There's many things to be unpacked here, but one that feels particularly compelling is how the potential of AI is being leveraged to divide people further along class lines instead of being a tide that rises all boats. The narrative around AI adoption is largely a rehash of "think of how much more we could do with less", which is generally great for the ones who owns the means of production, not so much for the ones who are on the factory floor. It's quite visible when AI is being used as an excuse to lay people off and expand the expectation on whoever is left without necessarily increasing compensation to follow with the "added productivity". The worker/employee power dynamic is only made worse there since it seems to be a shared corporate wet dream to hire as little as possible and have "digital coworkers" fill the gaps. This isn't a new story: before, it was offshoring to cheaper markets (i.e. where the power dynamics are even more tipped toward the rich), now it's the dream of a digital worker that doesn't talk back and will work 24/7.

There doesn't seem to be much interest in using this to make people work less and engage in the rest of life more, hence the jokes about how somehow, the machines are generating art while folks are still toiling away to make ends meet.

The class division is even in the original message we're responding to: failing to get on the bandwagon or being pushed from it leads to lower income and status despite there being plenty to go around if we only stopped chasing infinite growth.


you've got it all reversed - this is exactly how things get better and not worse.

Curious to hear your reasoning there.

The only argument I've heard to far about how this is the path to betterment relies on getting past a theoretical hump where AI and robotics go further and can replace most labour, and the upper class giving up it's power over the masses voluntarily instead of going further down the same road we're already on.

I can't speak much for the first, but I think trickle-down economics has better chances of working out than the second (i.e. none).


AI can help increase productivity, that is get more outputs (goods/services) for the same inputs.

Two hundred years ago, shirts had to be hand-spun, hand-woven, and hand-sewn, so ordinary people could only own one or two. Now because of automation and factories they are so cheap that poor people have many.

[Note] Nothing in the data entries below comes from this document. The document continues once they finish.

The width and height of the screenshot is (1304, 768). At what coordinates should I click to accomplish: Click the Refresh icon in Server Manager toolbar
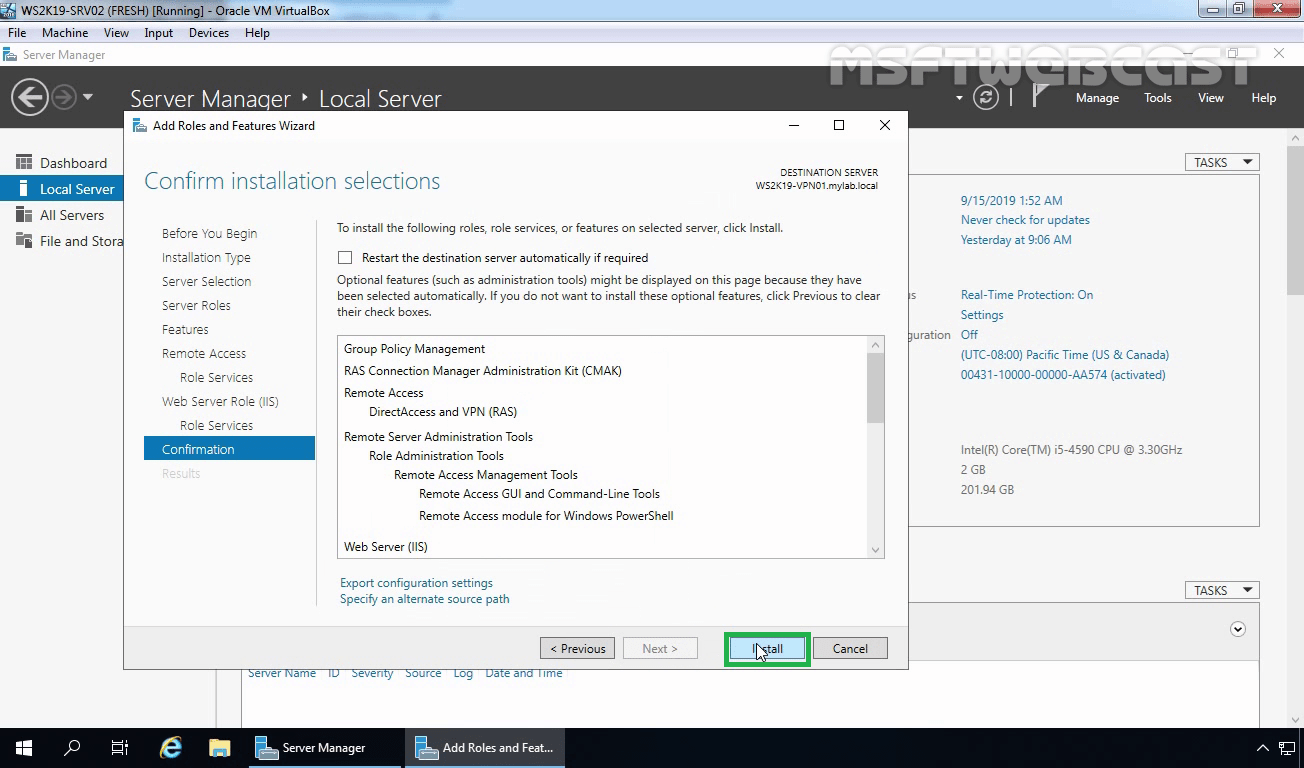coord(985,98)
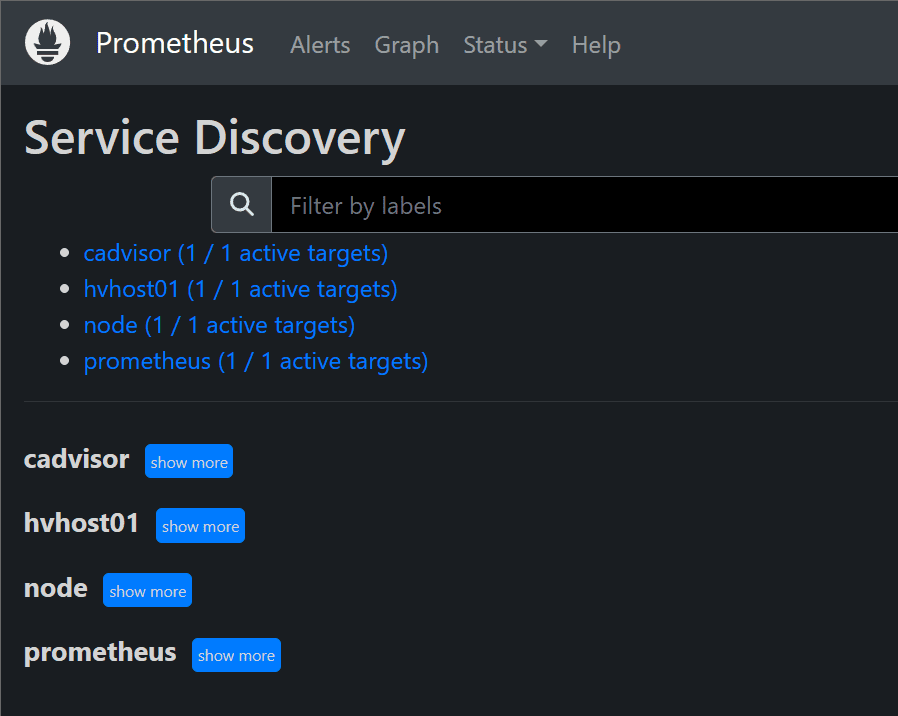This screenshot has width=898, height=716.
Task: Expand prometheus with show more
Action: [x=236, y=655]
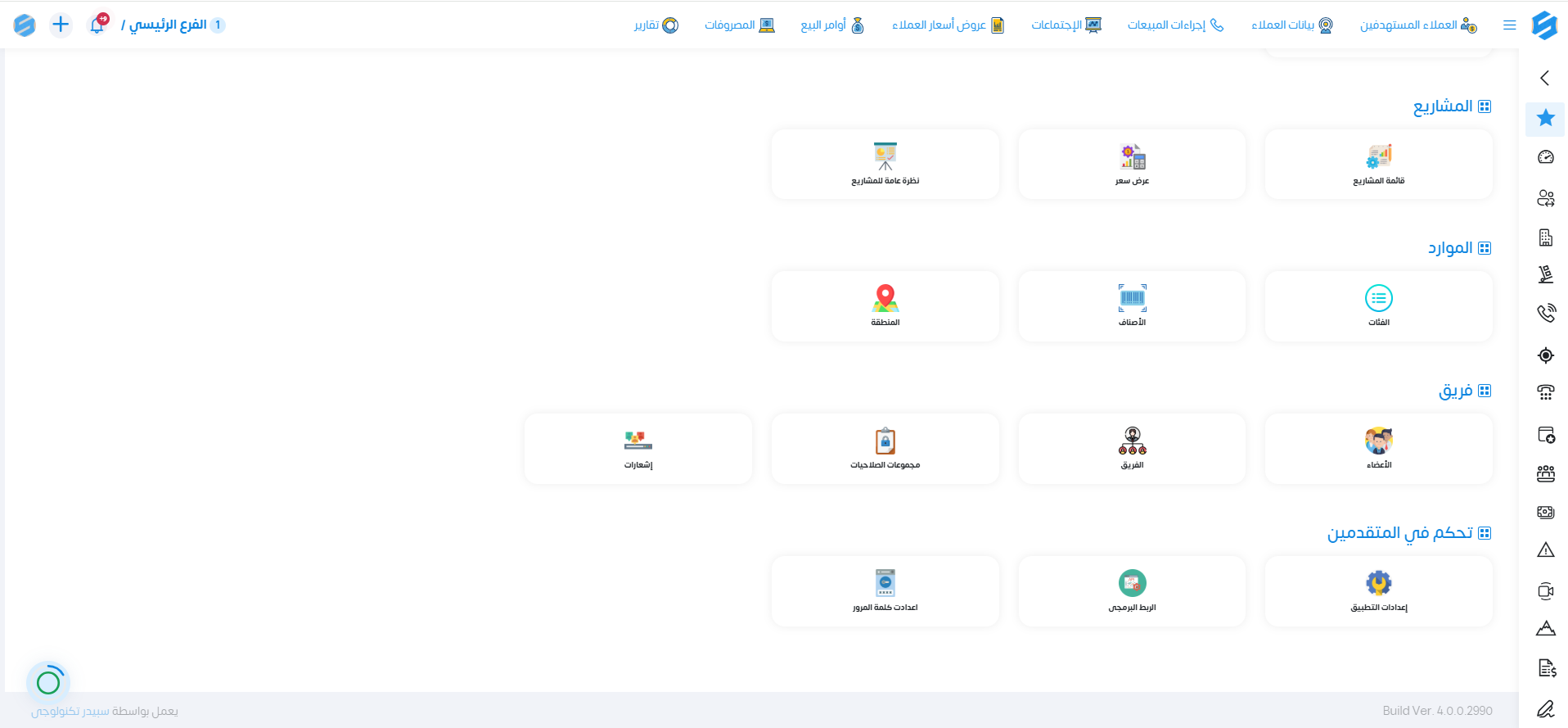This screenshot has width=1568, height=728.
Task: Select the أوامر البيع top menu item
Action: 831,25
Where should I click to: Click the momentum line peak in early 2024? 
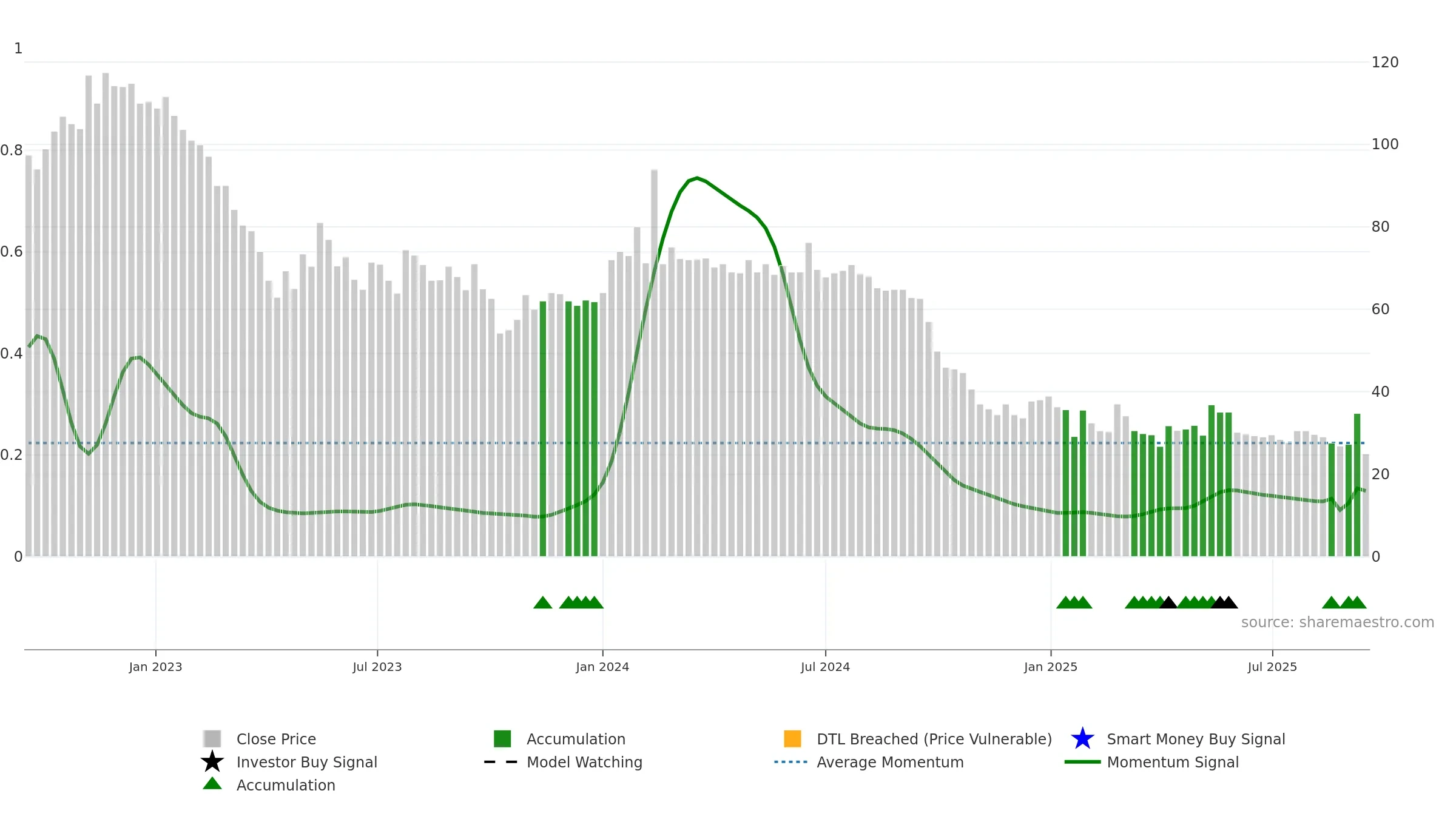tap(697, 178)
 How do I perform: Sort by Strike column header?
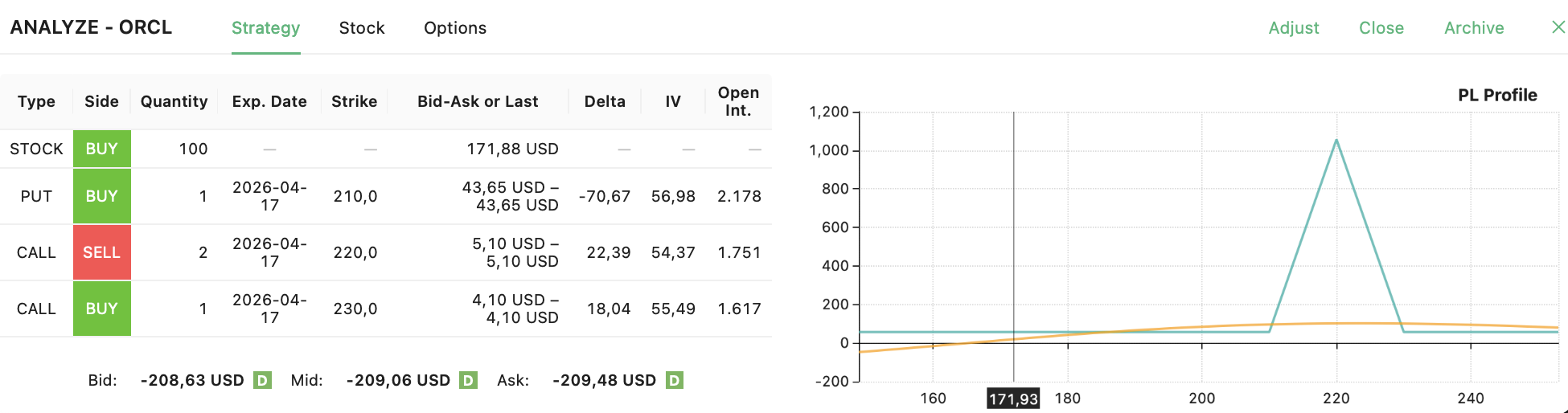tap(354, 101)
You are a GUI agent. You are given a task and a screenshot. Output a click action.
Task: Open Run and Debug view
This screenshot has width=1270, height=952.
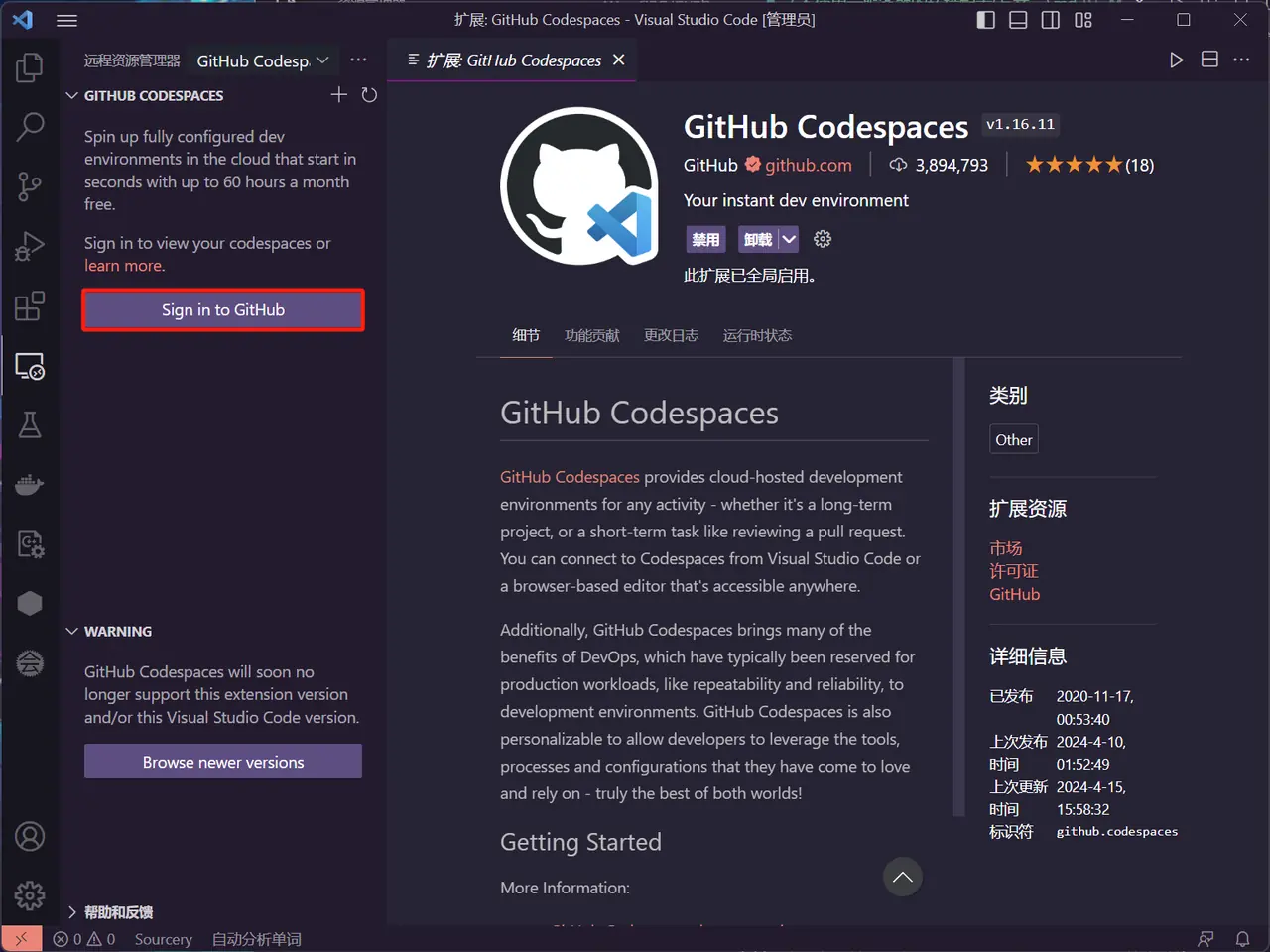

Previously 97% of the workforce was engaged in agriculture, and even in the 20th century, famines killed millions. Now with increased productivity we create so much food that obesity is the defining health crisis of our time.

All classes have been able afford better clothing and more food, not just those owning the means of production.

> instead of going further down the same road we're already on

Even in the last 25 years, we've seen large increases in life expectancy, child mortality fell by more than 50%, 1 billion people left extreme poverty, access to knowledge and education expanded, and more.


I don't buy too much into your framing of pitting classes against each other.

But I think we both can at least agree on this - AI can actually replace some labour or augment it enough to require some shuffling.

My argument is that if AI brings efficiencies, products become cheaper and cost of living reduces. It's how it always worked - agricultural revolution, industrial revolution and information revolution. Cost of living reduced constantly because efficiency increased.

> upper class giving up it's power over the masses voluntarily

The upper class needs labour to consume their products. So it is in both interests that both labour has more money to spend. What then happens is, people are richer but the upper class gets even more wealth. Everyone benefits.